I first took a broken pole and cut it with a hacksaw into smaller pieces. Then I pushed a section of the pole through a band saw with the pole stabilized on either side by a block of wood. (Note: DO NOT push the pole through the saw with your hand! Use a block of wood or another section of pole, and then pull the pole out on the other side. DO NOT put your hands anywhere near the saw!) Keep in mind this will send tiny pieces of fiberglass everywhere, so I would recommend doing this in the garage or another easily cleanable enclosed area. Also, it’s a good idea to wear goggles and some kind of mask so you don’t inhale too much fiberglass!
After that, I went to A.C. Moore and bought an 8x10 inch unfinished wooden frame (the width of the frame just happened to match the width of the pole!) as well as the glass and backing that the frame would need to hold a picture.
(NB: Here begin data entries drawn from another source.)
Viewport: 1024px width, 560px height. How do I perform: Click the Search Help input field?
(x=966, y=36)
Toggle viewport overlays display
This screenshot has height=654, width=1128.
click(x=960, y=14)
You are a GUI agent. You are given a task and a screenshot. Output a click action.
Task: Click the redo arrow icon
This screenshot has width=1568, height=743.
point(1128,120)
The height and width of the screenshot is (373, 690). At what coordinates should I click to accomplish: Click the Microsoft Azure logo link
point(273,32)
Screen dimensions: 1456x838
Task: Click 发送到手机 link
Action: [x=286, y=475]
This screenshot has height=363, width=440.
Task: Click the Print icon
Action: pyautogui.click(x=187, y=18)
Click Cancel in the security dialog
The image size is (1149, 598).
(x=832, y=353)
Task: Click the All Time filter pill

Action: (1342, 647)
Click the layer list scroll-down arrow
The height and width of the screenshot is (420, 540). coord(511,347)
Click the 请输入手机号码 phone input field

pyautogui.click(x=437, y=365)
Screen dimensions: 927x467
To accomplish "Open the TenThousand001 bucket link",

Next, you need the edges of your pole pieces mitered so they fit on the frame properly. This is supposedly the hardest part when making a frame and I don’t have a device to do it correctly, so I asked a friend who works at a frame shop to do it for me. I gave her the frame as well to make sure the cut pieces of pole would fit suitably on the frame.
After the pole pieces were cut for the final time, I just applied silicone glue to the edges of each piece of pole so that it would adhere to the wooden frame. I also glued the sides so the corners would fit tightly when the pole pieces met.
After letting everything dry, I just peeled off the excess glue to make the frame look a little better. (Note: this will also end up leaving gaps in the space between the frame and pole piece, so you must decide whether you want it to look like that or have the excess silicone showing.) An alternative that I did not try was to wipe of the excess glue before letting it dry. I do not know how this would affect the appearance of the frame, so I went with the previous method.
I then brought the frame back to my friend because I needed something to hold the glass, picture and backing inside. She very quickly found two small pieces of metal that are shaped like a Z with a hole in the middle. She then used two self-threading screws to hold the metal Z’s in place, and also hammered a small zig-zag piece of metal to hang the frame from.
After all this was done, I had a unique, functional frame that could be hung horizontally or stood up both horizontally and vertically. Best of all, it only cost about $15 for the frame, glass, and backing.
Let me know what you think, and if you have any questions about how to make this yourself!